This marks the first time that humans have conducted a biological experiment on the moon’s surface and the first time that any biological matter has grown on the moon — at least that we know of.
The experiment was designed by researchers at Chongqing University. It involves an 18-centimeter container holding a mini-biosphere of air, water, and soil, as well as cotton seeds, potato seeds, arabidopsis seeds, yeast, and fruit fly eggs. On Tuesday, Chinese media released photos of the cotton seeds sprouting, so far, none of the other plants have followed suit.
#BREAKING The latest released experimental picture shows that cotton seeds carried on the Chang'e-4 probe have sprouted, marking the first biological experiment on the lunar surface #ChangE4 pic.twitter.com/6bMXH3dVT0
— CGTN (@CGTNOfficial) January 15, 2019
On January 3rd, the Chang’e-4 became the first craft to ever land on the far side of the moon. Tasked with carrying out geological tests and taking photos as well as this biological experiment, already the China National Space Administration has declared the probe’s mission a complete success.

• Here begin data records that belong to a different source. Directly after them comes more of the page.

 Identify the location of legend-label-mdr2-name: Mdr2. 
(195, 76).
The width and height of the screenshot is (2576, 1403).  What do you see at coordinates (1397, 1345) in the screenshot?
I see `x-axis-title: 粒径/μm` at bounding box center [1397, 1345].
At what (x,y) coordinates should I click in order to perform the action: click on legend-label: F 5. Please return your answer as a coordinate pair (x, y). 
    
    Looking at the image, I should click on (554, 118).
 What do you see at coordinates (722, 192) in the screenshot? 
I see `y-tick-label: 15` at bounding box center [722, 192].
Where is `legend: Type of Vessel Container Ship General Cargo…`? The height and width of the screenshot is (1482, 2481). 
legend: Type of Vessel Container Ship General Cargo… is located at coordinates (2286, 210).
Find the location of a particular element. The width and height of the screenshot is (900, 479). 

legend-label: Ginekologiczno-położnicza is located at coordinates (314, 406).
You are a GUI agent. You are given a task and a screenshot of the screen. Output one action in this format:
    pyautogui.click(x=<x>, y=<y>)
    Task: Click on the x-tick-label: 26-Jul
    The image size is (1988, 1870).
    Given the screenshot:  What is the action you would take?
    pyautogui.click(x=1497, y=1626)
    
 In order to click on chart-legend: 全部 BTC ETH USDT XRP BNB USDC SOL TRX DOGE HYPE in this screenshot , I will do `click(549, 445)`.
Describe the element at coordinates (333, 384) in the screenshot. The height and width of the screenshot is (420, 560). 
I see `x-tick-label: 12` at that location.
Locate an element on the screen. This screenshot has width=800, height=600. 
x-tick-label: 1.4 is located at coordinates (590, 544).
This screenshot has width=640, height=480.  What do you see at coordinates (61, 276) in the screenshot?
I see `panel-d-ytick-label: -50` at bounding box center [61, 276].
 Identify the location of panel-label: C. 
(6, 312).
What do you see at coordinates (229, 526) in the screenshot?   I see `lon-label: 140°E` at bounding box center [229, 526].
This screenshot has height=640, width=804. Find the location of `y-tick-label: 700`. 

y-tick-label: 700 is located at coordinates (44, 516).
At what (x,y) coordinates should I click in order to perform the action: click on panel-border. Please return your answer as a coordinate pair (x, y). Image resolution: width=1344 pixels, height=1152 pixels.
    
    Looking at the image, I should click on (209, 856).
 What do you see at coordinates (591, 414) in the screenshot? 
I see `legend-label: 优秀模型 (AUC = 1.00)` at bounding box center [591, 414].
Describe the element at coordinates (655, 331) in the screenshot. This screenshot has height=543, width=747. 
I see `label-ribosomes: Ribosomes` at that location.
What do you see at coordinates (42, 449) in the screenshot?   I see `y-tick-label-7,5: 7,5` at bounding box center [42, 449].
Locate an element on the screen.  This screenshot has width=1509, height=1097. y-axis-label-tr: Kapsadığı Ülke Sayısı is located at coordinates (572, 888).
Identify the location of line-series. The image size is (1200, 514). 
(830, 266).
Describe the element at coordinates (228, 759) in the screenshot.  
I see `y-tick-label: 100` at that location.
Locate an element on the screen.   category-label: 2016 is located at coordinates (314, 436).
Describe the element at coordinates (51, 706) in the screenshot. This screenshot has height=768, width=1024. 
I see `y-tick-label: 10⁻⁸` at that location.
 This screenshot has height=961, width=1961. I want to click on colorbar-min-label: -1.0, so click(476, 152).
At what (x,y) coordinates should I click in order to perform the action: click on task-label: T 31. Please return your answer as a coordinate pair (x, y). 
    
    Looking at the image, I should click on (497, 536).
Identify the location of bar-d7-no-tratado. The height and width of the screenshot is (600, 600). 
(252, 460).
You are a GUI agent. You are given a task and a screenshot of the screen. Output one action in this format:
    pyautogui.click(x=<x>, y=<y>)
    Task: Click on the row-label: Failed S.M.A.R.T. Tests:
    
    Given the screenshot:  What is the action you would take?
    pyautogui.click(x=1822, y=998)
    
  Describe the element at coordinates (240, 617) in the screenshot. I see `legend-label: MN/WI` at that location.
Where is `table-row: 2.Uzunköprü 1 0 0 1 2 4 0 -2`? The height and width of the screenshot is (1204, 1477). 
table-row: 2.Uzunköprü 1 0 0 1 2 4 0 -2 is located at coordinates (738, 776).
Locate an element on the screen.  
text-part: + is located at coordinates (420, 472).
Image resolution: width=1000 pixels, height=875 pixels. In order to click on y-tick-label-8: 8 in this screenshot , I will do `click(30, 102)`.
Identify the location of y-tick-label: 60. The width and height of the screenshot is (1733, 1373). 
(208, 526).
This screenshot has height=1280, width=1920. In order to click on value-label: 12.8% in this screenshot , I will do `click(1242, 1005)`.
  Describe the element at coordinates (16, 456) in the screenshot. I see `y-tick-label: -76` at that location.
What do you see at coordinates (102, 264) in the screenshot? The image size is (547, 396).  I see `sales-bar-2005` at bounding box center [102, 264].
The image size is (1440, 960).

The landing is a milestone for China’s fledgling space program, marking the first time that China has completed a significant space mission that was not already performed previously by the US or Russia. China has big ambitions of becoming a comparable top-tier space power with plans to send a crewed mission to the moon (the last one came in 1972) and to establish a research base there someday.
Such a base would likely rely on seeds being grown on the moon by astronauts, reducing the need for costly resupplies.